While he puttered around the kitchen, she decided to stretch out on the couch. Her body felt mired in mud, weighed down. The sensation of moving in slow motion, as if underwater but at the same time forlorn and emptied out, devoid of the living hope for her future marriage’s success never left her.

She drifted a bit, in an in-between land free of final dress fittings, major life-changing decisions about the color of her kitchen tile and how much cream to inject into the center of the obnoxious wedding cake they’d chosen. Such trivia had never been her strong suit. Growing up she’d been too concerned over money for dinner every night, or wondering if her mother would actually come home from her second waitressing job sober and alone or drunk and with some loser hanging off her like a redneck leech. She’d had little time for the pretty little details like what color nail polish would match her Sunday dress.

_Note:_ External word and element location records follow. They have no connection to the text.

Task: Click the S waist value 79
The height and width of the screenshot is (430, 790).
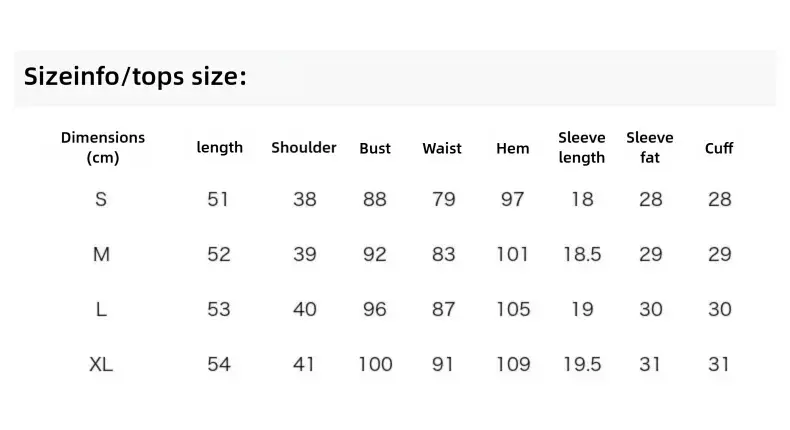Action: point(443,199)
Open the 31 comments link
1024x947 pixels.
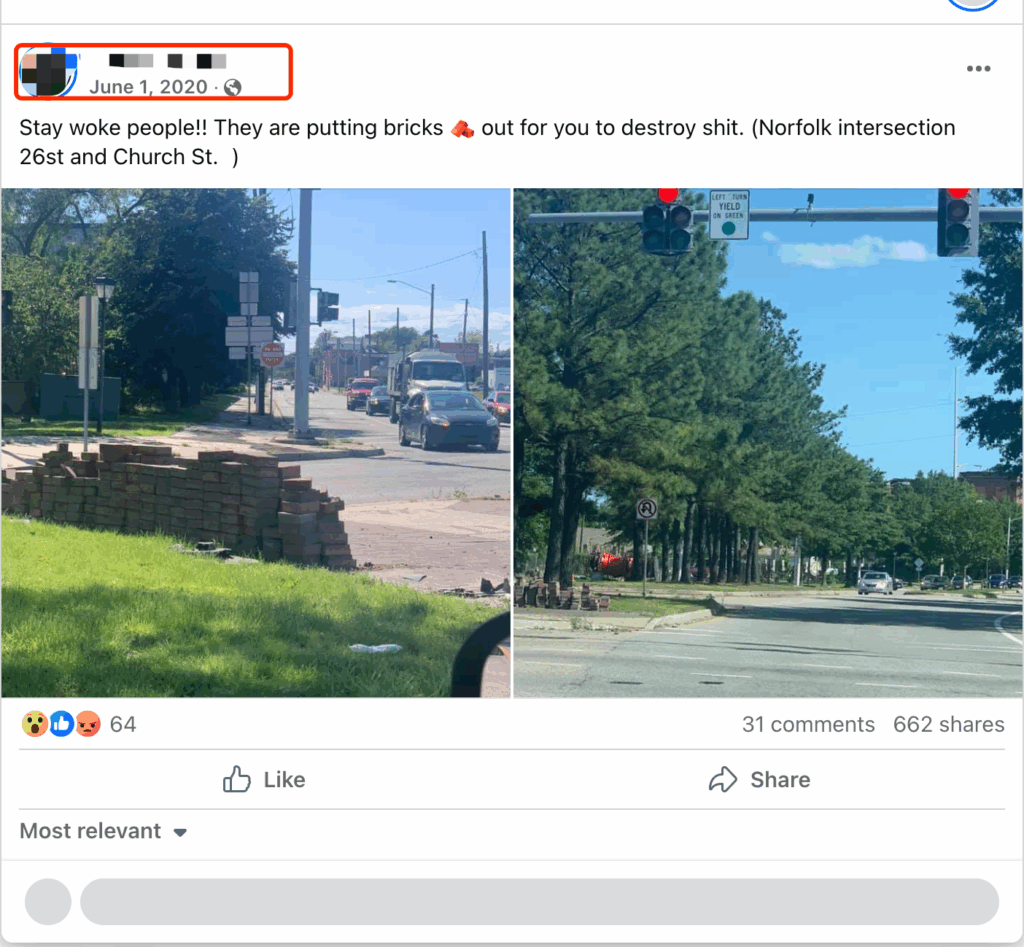click(808, 724)
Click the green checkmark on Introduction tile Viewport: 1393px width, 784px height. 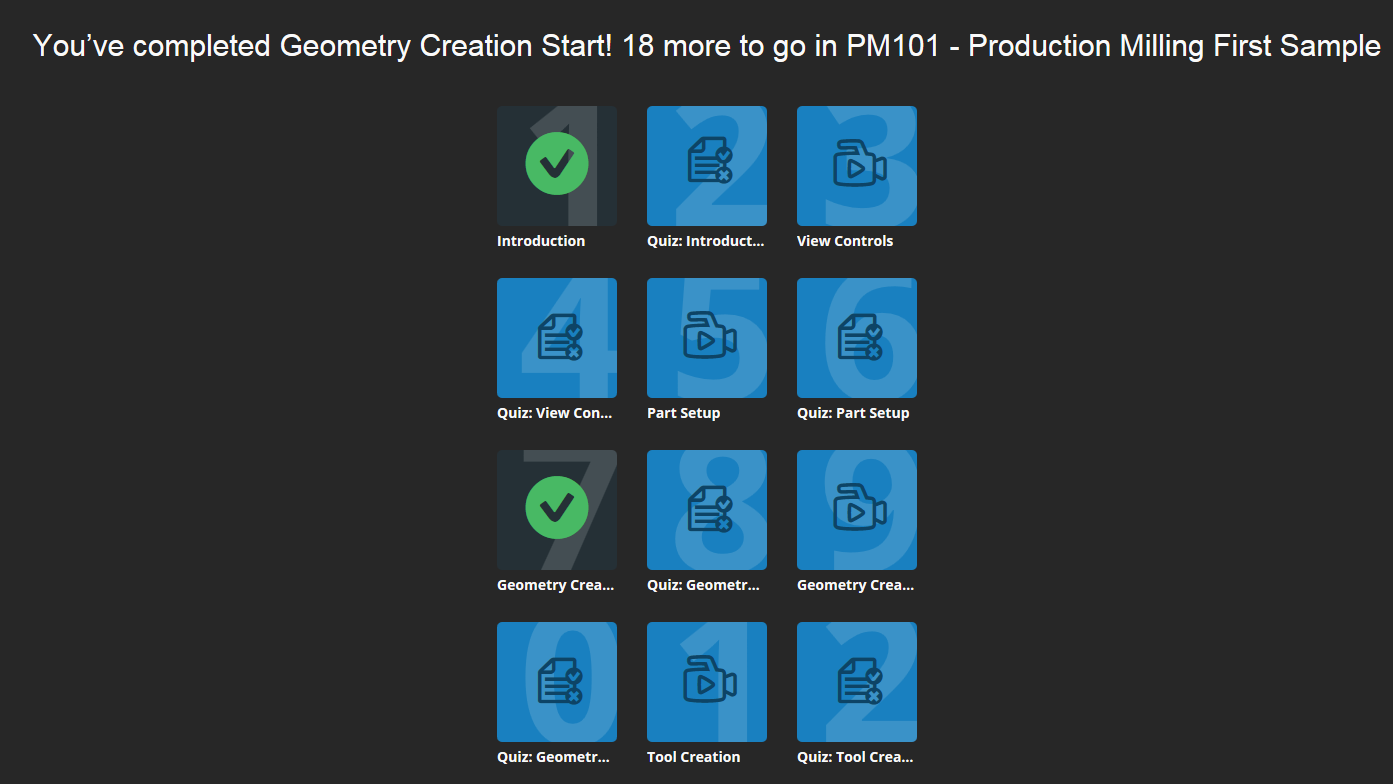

Rubbing the bridge of her noise, she realized she’d forgotten to stop and get the dry cleaning. Her formal engagement tea at the club loomed around the corner on Sunday. She’d have to make it before noon tomorrow in order to have the dress she and Vivian had chosen for it, plus she had to get nails re-done, her brows and crotch re-waxed, and who the hell knew what else. Putting her body through the wringer of extreme wedding perfection made her want to scream. She hated all of it and wished she’d convinced Kent to elope to Hawaii or someplace equally exotic to her small-town imagination, like, Key West.

Kent nudged her a few minutes, or maybe an hour, later, holding out her phone.

“Your mother,” he mouthed with a sympathetic shrug before giving it to her and hightailing it out of her hearing. She took the device and held onto it a full minute, trying to gather her energy before putting it to her ear.

“Baby!” Cara winced, convinced the woman’s shriek could likely be heard by dogs in the next county. As her bed-bug crazy mama filled her ears about her AA meeting, her new boyfriend, a fellow alkie named Glen, the dress she’d be wearing on Sunday, Cara almost missed the little aside about money Kent had sent her to cover the costs of all the primping and fussing required.